In North America, extratropical storm surges may occur on the Pacific and Alaska coasts, and north of 31°N on the Atlantic Coast. Coasts with sea ice may experience an "ice tsunami" causing significant damage inland. Extratropical storm surges may be possible further south for the Gulf coast mostly during the wintertime, when extratropical cyclones affect the coast, such as in the 1993 Storm of the Century.

November 9–13, 2009, marked a significant extratropical storm surge event on the United States east coast when the remnants of Hurricane Ida developed into a nor'easter off the southeast U.S. coast. During the event, winds from the east were present along the northern periphery of the low-pressure center for a number of days, forcing water into locations such as Chesapeake Bay. Water levels rose significantly and remained as high as 8 ft above normal in numerous locations throughout the Chesapeake for a number of days as water was continually built-up inside the estuary from the onshore winds and freshwater rains flowing into the bay. In many locations, water levels were shy of records by only 0.1 ft.

==Measuring surge==
Surge can be measured directly at coastal tidal stations as the difference between the forecast tide and the observed rise of water. Another method of measuring surge is by the deployment of pressure transducers along the coastline just ahead of an approaching tropical cyclone. This was first tested for Hurricane Rita in 2005. These types of sensors can be placed in locations that will be submerged and can accurately measure the height of water above them.

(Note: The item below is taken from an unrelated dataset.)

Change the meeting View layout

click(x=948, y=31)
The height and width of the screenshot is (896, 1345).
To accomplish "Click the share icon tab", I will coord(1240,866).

After surge from a cyclone has receded, teams of surveyors map high-water marks (HWM) on land, in a rigorous and detailed process that includes photographs and written descriptions of the marks. HWMs denote the location and elevation of floodwaters from a storm event. When HWMs are analyzed, if the various components of the water height can be broken out so that the portion attributable to surge can be identified, then that mark can be classified as storm surge. Otherwise, it is classified as storm tide. HWMs on land are referenced to a vertical datum (a reference coordinate system). During the evaluation, HWMs are divided into four categories based on the confidence in the mark; in the U.S., only HWMs evaluated as "excellent" are used by the National Hurricane Center in the post-storm analysis of the surge.

Two different measures are used for storm tide and storm surge measurements. Storm tide is measured using a geodetic vertical datum (NGVD 29 or NAVD 88). Since storm surge is defined as the rise of water beyond what would be expected by the normal movement caused by tides, storm surge is measured using tidal predictions, with the assumption that the tide prediction is well-known and only slowly varying in the region subject to the surge. Since tides are a localized phenomenon, storm surge can only be measured in relationship to a nearby tidal station. Tidal benchmark information at a station provides a translation from the geodetic vertical datum to mean sea level (MSL) at that location, then subtracting the tidal prediction yields a surge height above the normal water height.

==SLOSH==

Example of a SLOSH run

The U.S. National Hurricane Center forecasts storm surge using the SLOSH model, which is an abbreviation for Sea, Lake and Overland Surges from Hurricanes. The model is accurate to within 20 percent. SLOSH inputs include the central pressure of a tropical cyclone, storm size, the cyclone's forward motion, its track, and maximum sustained winds. Local topography, bay and river orientation, depth of the sea bottom, astronomical tides, as well as other physical features, are taken into account in a predefined grid referred to as a SLOSH basin. Overlapping SLOSH basins are defined for the southern and eastern coastline of the continental U.S. Some storm simulations use more than one SLOSH basin; for instance, Hurricane Katrina SLOSH model runs used both the Lake Pontchartrain / New Orleans basin, and the Mississippi Sound basin, for the northern Gulf of Mexico landfall. The final output from the model run will display the maximum envelope of water, or MEOW, that occurred at each location.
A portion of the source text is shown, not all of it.